Bringing together multiple genomic assays to analyze both the epigenome and transcriptome in the same samples promises to uncover the mechanisms underlying biology and disease. But while performing the experiments requires good hands and persistence, the real challenge begins after you receive the data. How do you make sense of it all?
Unfortunately, most analysis pipelines and tools are built for one genomic assay, leaving it to you to piece together disparate output spreadsheets and data files to figure out how the results from different assays mesh to form a coherent picture.
At Partek®, we make multi-omics integration analysis and integration seamless by bringing all your analysis tools and data together in Partek® Flow®.
To illustrate how easy it is to analyze and integrate multi-omics data in Partek Flow, I took a quick look at some data from a recently published study. In the study, the authors used ChIP-Seq and RNA-Seq data to characterize TGF-β signaling through the SMAD2/3 transcription factors.

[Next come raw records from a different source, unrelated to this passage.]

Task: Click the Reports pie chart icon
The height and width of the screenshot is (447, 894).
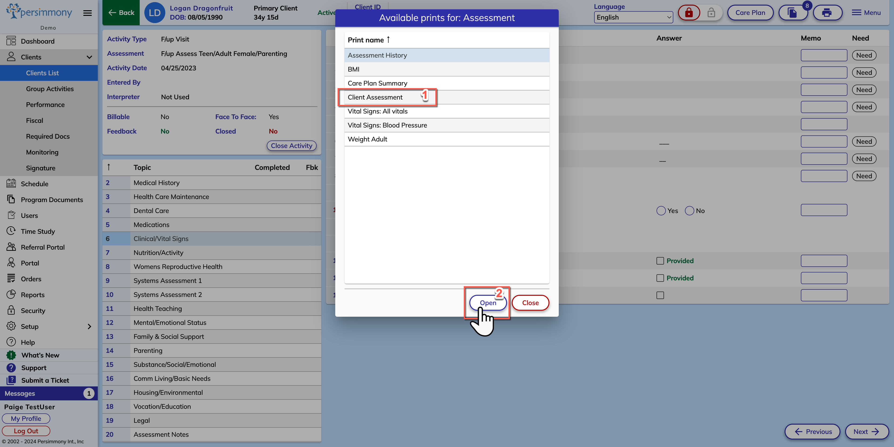Action: point(11,294)
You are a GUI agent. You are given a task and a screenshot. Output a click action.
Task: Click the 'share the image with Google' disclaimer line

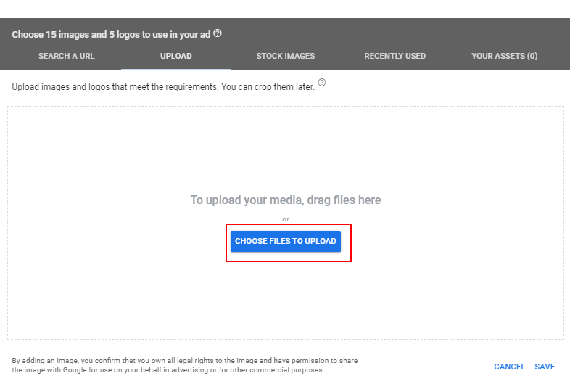click(168, 370)
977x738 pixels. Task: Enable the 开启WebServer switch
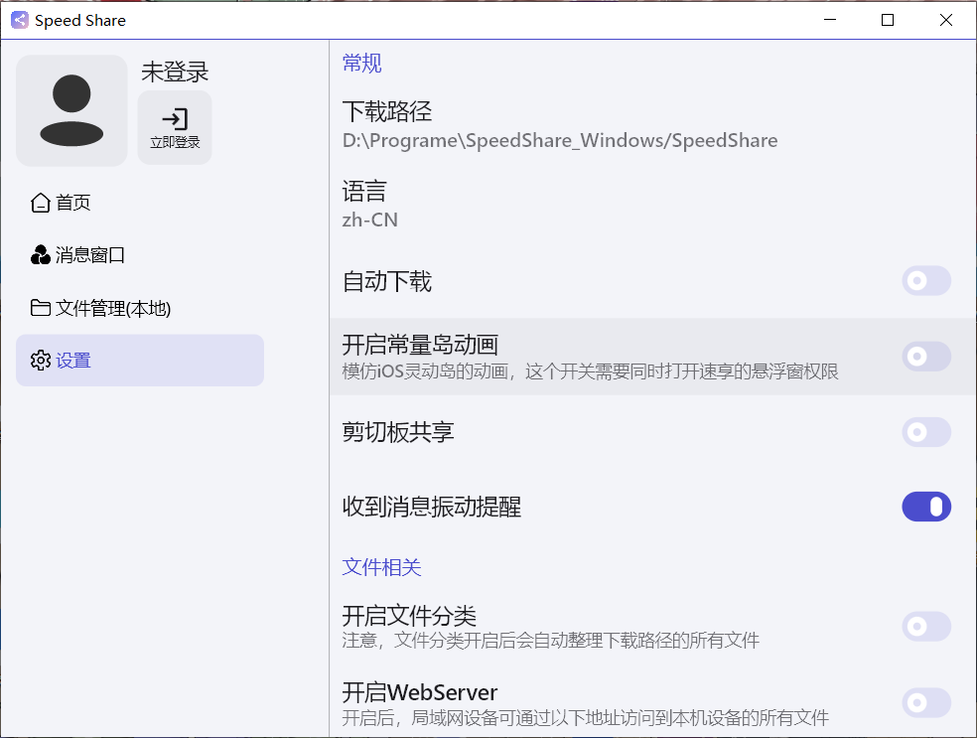[x=925, y=703]
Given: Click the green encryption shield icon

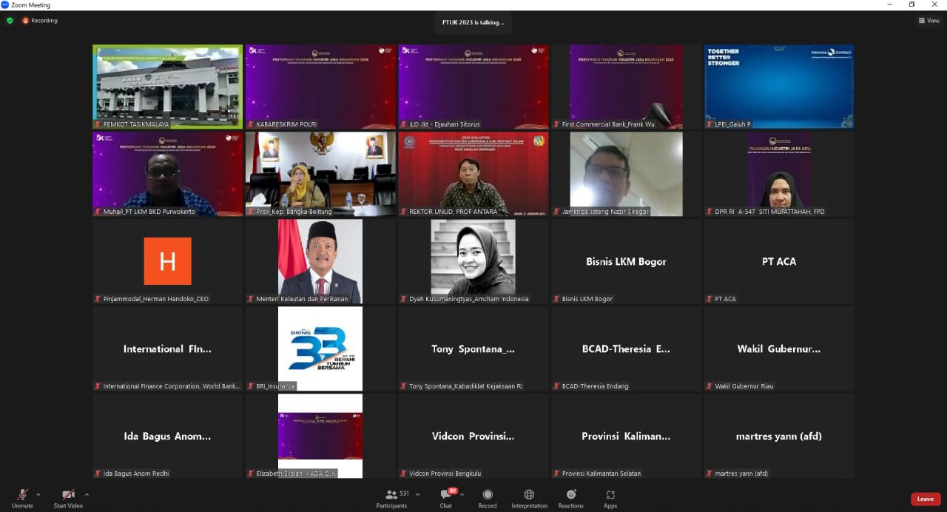Looking at the screenshot, I should 10,21.
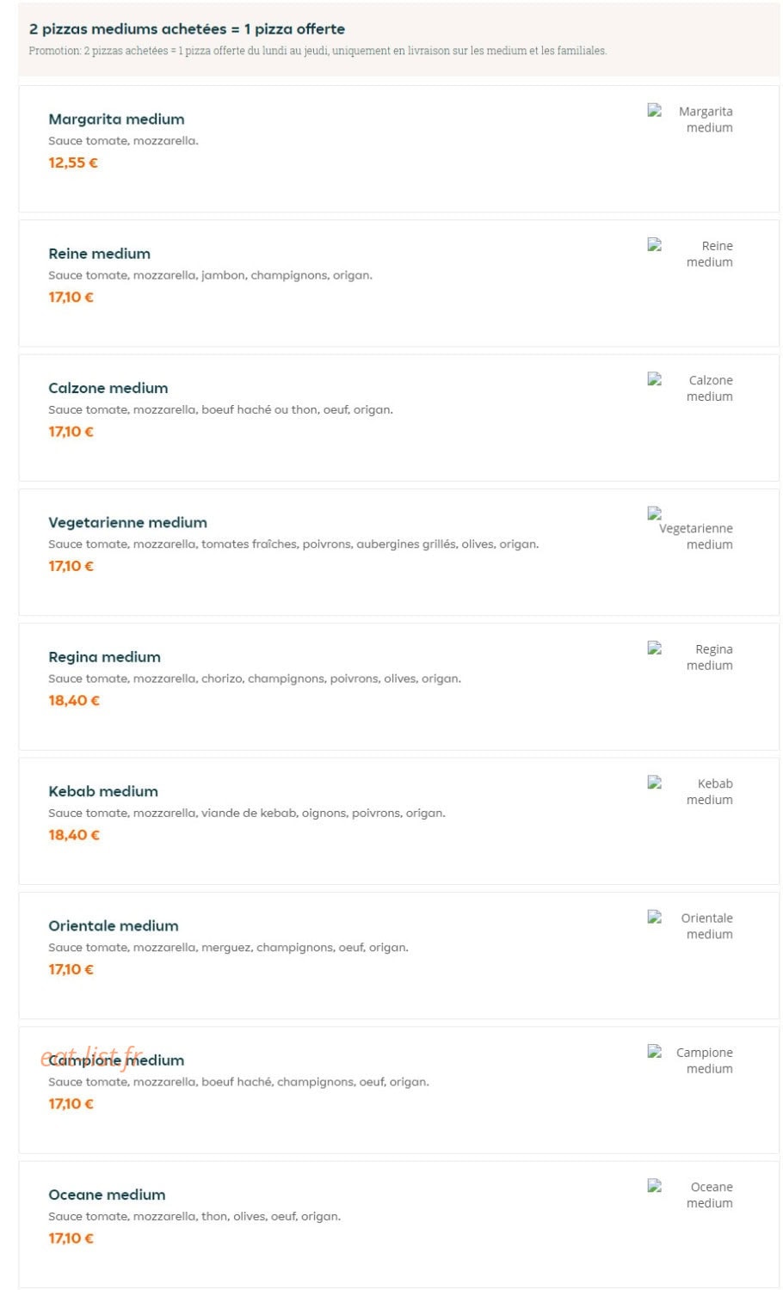Click the Vegetarienne medium broken image icon
The height and width of the screenshot is (1290, 783).
pyautogui.click(x=655, y=513)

By analyzing the data in Partek Flow, I was able to quickly go from raw data to integrated results. I identified potential direct targets of SMAD2/3 – genes that were nearby SMAD2/3 binding sites and differentially expressed after TGF-β treatment – by analyzing the RNA-Seq and ChIP-Seq data together.

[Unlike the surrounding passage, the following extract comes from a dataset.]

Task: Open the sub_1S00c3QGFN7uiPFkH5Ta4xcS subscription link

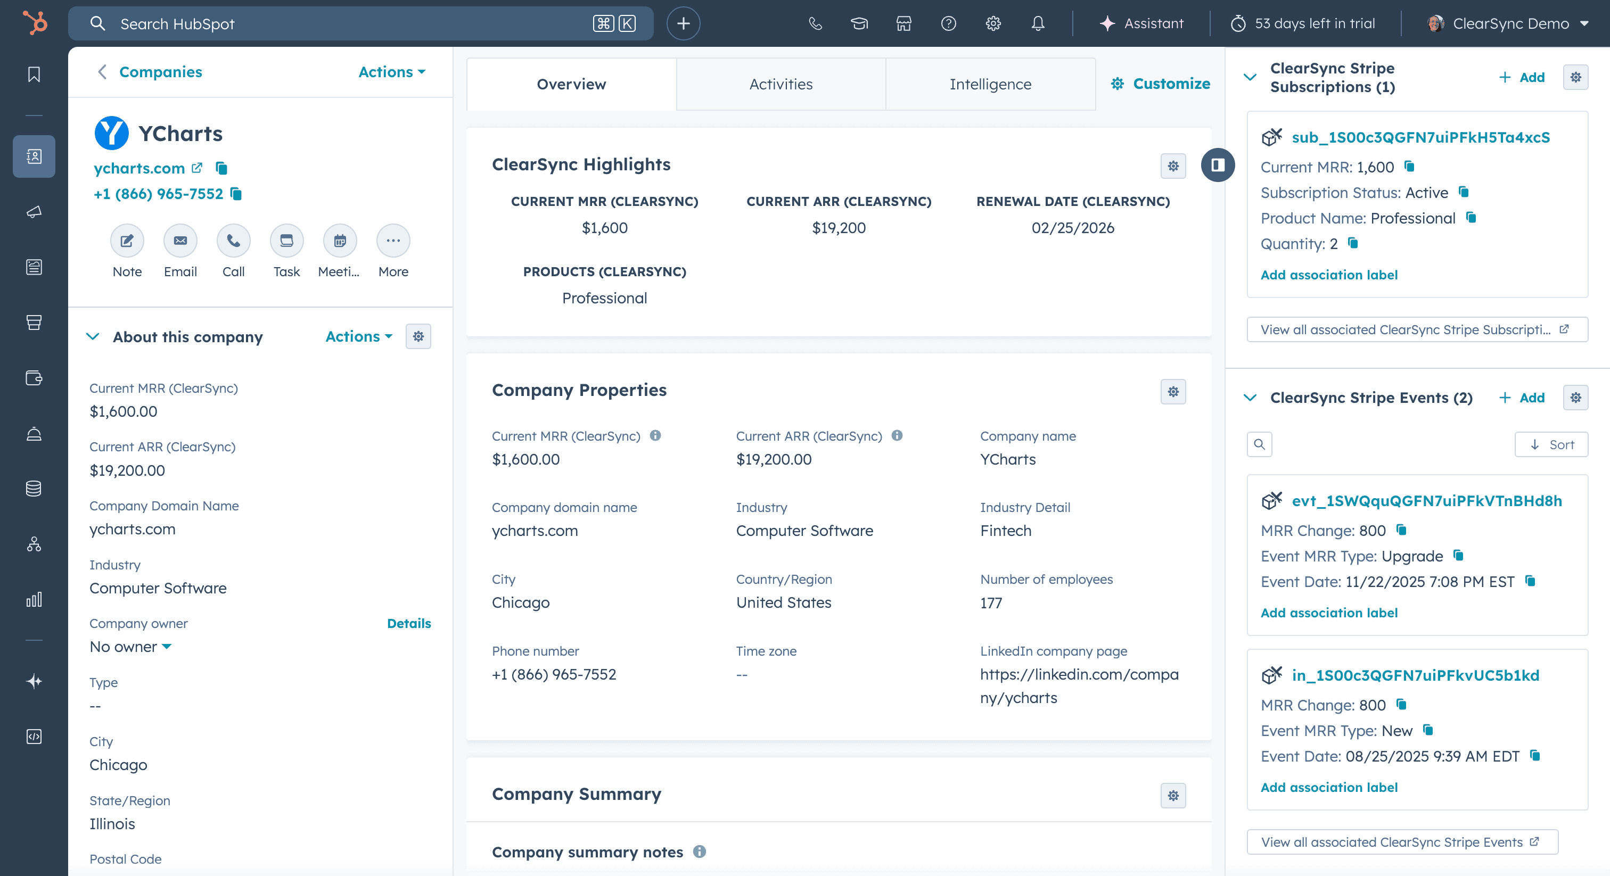Action: (1420, 137)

For the RNA-Seq data, I found genes that were differentially expressed between inhibitor and TGF-β treated conditions. This gave me a list of indirect and direct target genes of TGF-β. These genes are shown in the green circle in Figure 1.
For the ChIP-Seq data, I identified regions that were enriched in a SMAD2/3-pull down sample relative to input control using MACS2, a powerful tool for detecting enriched regions in ChIP-Seq and ATAC-Seq data. I then annotated these regions with nearby genes to give me a list of genes that were likely to have been regulated by SMAD2/3. These genes are shown in the blue circle in Figure 1.
I used the Venn diagram tool in Partek Flow to find the intersection between the TGF-β regulated genes and the SMAD2/3 bound genes – the 202 potential direct targets of SMAD2/3 in the experiment.
Going a step further, I performed pathway enrichment analysis on the list of direct target genes to find pathways that were likely to be quickly impacted by signaling through SMAD2/3. You can see one of the annotated KEGG pathway maps I generated using Partek Flow in Figure 2.
I also visualized several of these direct target genes in Partek Flow. Figure 3 shows Skil, a known target gene of SMAD2/3 signaling, in the Partek Flow genome browser. The top track is the ChIP-Seq data. The ChIP-Seq reads histogram shows that the SMAD2/3 pull-down sample is enriched relative to the input control. The bottom track presents the RNA-Seq data, where the TGF-β treated condition showed higher expression of the gene than the inhibitor-treated condition. The predicted SMAD2/3 binding site for this gene is directly upstream of the transcription start site of Skil in the promoter region, illustrating why it was identified as a direct target of SMAD2/3.